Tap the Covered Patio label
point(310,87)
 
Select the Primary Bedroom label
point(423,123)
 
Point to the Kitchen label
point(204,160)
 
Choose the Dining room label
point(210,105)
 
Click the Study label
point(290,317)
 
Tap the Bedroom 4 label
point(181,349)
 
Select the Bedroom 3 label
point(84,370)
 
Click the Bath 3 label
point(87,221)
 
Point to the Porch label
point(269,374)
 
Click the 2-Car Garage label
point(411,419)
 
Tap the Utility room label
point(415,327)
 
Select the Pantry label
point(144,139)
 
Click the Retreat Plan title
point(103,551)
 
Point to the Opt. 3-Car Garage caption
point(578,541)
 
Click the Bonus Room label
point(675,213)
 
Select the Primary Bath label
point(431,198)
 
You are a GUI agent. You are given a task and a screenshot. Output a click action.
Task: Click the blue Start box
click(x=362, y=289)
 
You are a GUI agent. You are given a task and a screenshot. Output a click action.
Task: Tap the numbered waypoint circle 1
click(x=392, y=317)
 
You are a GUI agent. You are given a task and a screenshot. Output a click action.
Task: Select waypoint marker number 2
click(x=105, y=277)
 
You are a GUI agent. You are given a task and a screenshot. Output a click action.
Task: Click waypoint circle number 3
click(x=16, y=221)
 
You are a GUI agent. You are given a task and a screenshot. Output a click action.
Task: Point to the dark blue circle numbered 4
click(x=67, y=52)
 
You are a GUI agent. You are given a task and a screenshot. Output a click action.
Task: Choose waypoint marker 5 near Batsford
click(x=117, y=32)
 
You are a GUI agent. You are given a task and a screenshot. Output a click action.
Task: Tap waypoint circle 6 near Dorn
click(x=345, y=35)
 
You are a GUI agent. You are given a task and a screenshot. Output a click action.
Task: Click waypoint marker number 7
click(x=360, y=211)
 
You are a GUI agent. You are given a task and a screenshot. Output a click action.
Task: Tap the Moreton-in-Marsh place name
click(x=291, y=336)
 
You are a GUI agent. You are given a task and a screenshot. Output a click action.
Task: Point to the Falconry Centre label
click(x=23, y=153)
********
Output the lines from the first one through the line containing "point(411,419)", inclusive, as a JSON list of strings with one string per line and blank lines omitted.

[
  "Tap the Covered Patio label",
  "point(310,87)",
  "Select the Primary Bedroom label",
  "point(423,123)",
  "Point to the Kitchen label",
  "point(204,160)",
  "Choose the Dining room label",
  "point(210,105)",
  "Click the Study label",
  "point(290,317)",
  "Tap the Bedroom 4 label",
  "point(181,349)",
  "Select the Bedroom 3 label",
  "point(84,370)",
  "Click the Bath 3 label",
  "point(87,221)",
  "Point to the Porch label",
  "point(269,374)",
  "Click the 2-Car Garage label",
  "point(411,419)"
]